• [What the task requires] Whichever lines of the entries hold the word "agent" should be identified and copied.
+++ Extracted entries
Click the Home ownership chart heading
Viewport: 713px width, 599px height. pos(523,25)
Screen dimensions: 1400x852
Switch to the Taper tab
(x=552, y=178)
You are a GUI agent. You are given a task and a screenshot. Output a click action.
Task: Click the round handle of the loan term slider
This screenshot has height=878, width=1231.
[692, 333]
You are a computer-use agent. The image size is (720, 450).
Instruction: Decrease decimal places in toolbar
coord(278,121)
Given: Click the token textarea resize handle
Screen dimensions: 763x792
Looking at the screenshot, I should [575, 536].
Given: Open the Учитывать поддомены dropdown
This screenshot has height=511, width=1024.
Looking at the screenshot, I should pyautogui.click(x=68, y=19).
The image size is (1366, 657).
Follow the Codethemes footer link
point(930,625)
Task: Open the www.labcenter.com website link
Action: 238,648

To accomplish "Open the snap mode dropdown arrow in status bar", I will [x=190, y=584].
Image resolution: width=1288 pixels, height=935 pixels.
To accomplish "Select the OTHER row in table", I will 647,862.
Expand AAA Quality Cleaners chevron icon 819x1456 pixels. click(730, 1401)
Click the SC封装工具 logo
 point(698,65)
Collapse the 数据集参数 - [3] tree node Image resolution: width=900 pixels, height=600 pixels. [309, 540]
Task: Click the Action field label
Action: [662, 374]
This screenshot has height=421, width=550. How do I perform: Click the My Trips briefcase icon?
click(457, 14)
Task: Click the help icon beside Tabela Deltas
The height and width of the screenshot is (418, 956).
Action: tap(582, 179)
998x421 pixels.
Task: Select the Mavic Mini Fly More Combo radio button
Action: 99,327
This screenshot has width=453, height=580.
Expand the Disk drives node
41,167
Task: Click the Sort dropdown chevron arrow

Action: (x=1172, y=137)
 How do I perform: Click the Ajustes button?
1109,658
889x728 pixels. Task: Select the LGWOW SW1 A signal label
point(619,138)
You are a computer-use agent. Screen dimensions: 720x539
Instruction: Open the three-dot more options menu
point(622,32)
++++++
• [Task response]
You are a GUI agent. You are given a task and a screenshot. Output a click action.
You are a computer-use agent. The image size is (720, 450).
You are a computer-use agent. Screen dimensions: 720x539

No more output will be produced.